▶ _YOUR OBJECTIVE_
All lines in the records below that hold "computer" are to be shown.

# # #

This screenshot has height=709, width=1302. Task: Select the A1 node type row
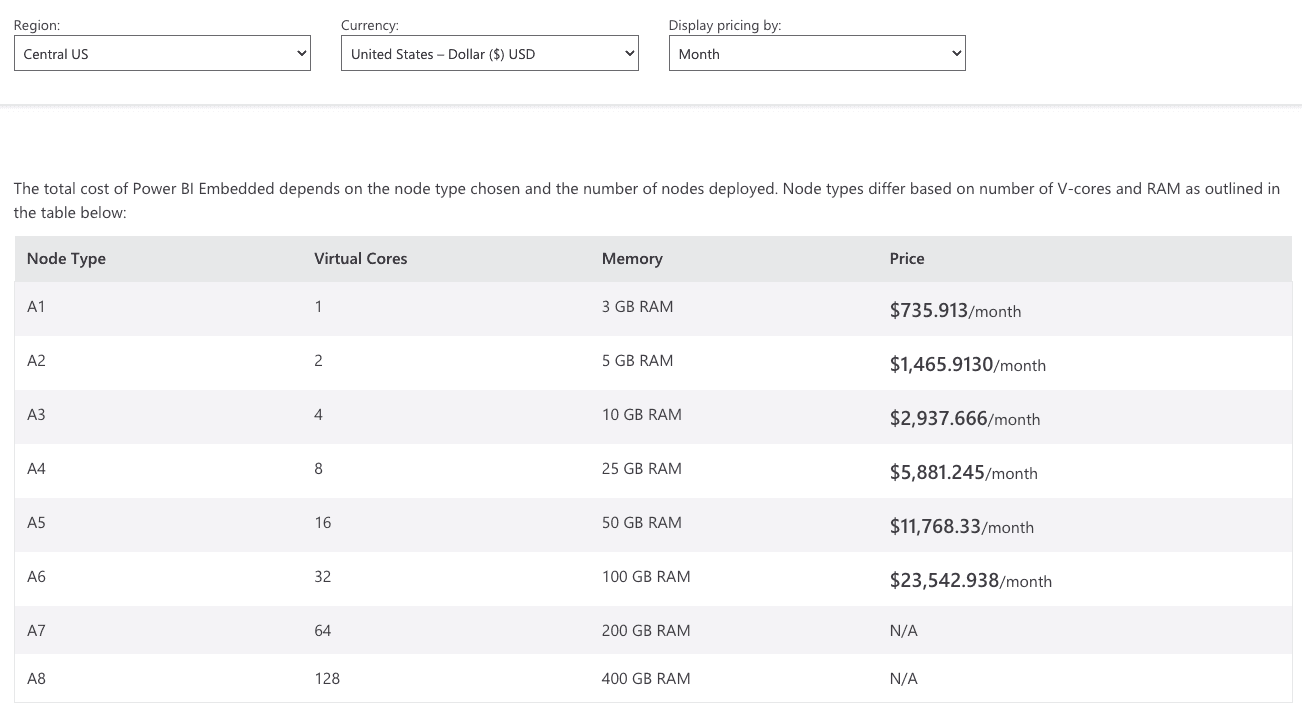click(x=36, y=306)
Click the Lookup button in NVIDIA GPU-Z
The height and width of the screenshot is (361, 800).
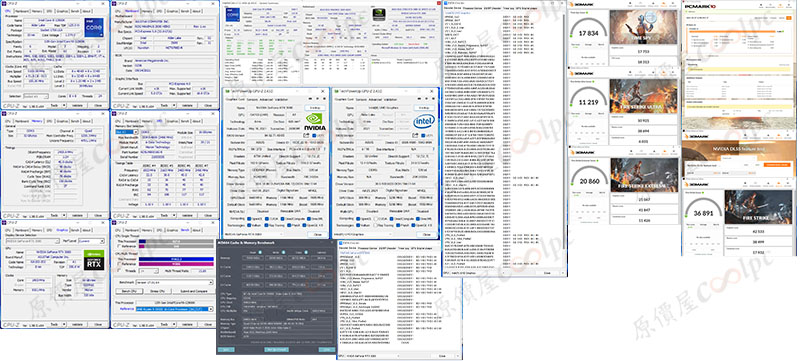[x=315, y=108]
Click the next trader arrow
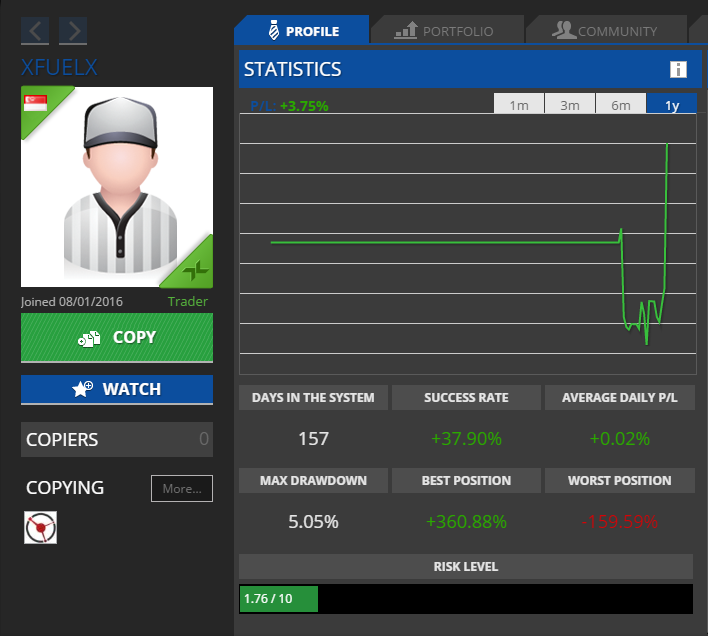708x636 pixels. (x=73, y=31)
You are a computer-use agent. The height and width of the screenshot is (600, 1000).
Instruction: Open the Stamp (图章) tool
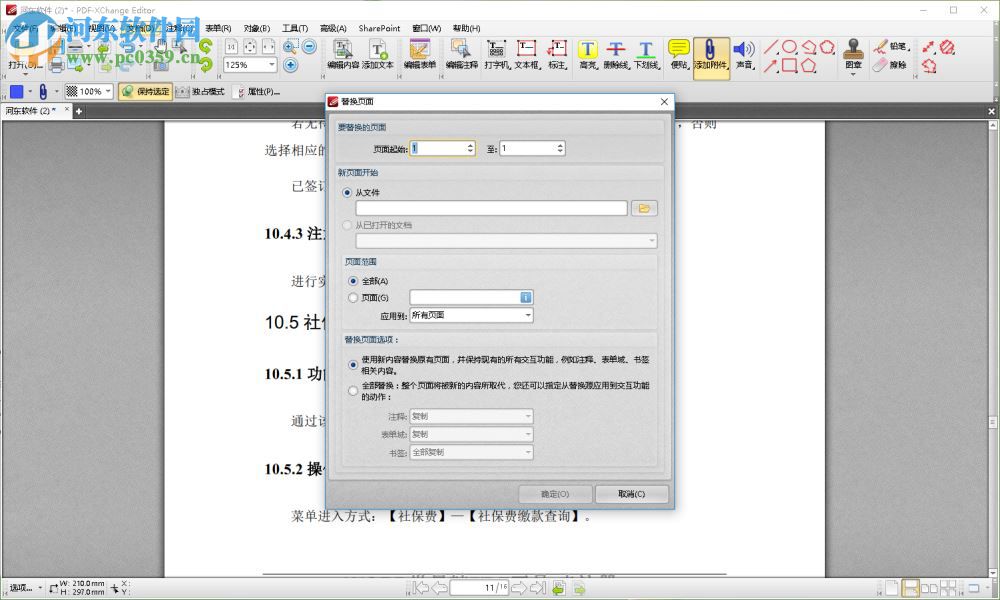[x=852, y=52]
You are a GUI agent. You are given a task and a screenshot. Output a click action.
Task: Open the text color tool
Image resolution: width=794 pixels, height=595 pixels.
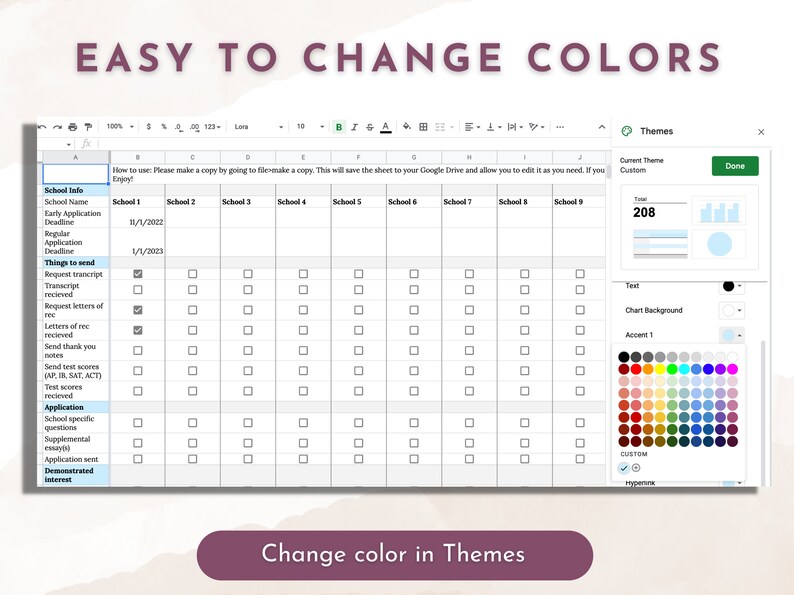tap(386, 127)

# # #

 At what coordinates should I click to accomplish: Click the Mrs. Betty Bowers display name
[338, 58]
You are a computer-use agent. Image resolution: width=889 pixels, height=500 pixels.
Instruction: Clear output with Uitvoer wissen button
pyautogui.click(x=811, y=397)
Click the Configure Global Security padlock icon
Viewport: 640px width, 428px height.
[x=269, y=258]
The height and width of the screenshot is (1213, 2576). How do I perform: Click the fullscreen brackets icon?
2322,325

# # #

▶ _WRITTEN SOLUTION_
You are a computer-use agent. The height and width of the screenshot is (600, 1000).
You are a computer-use agent. Image resolution: width=889 pixels, height=500 pixels.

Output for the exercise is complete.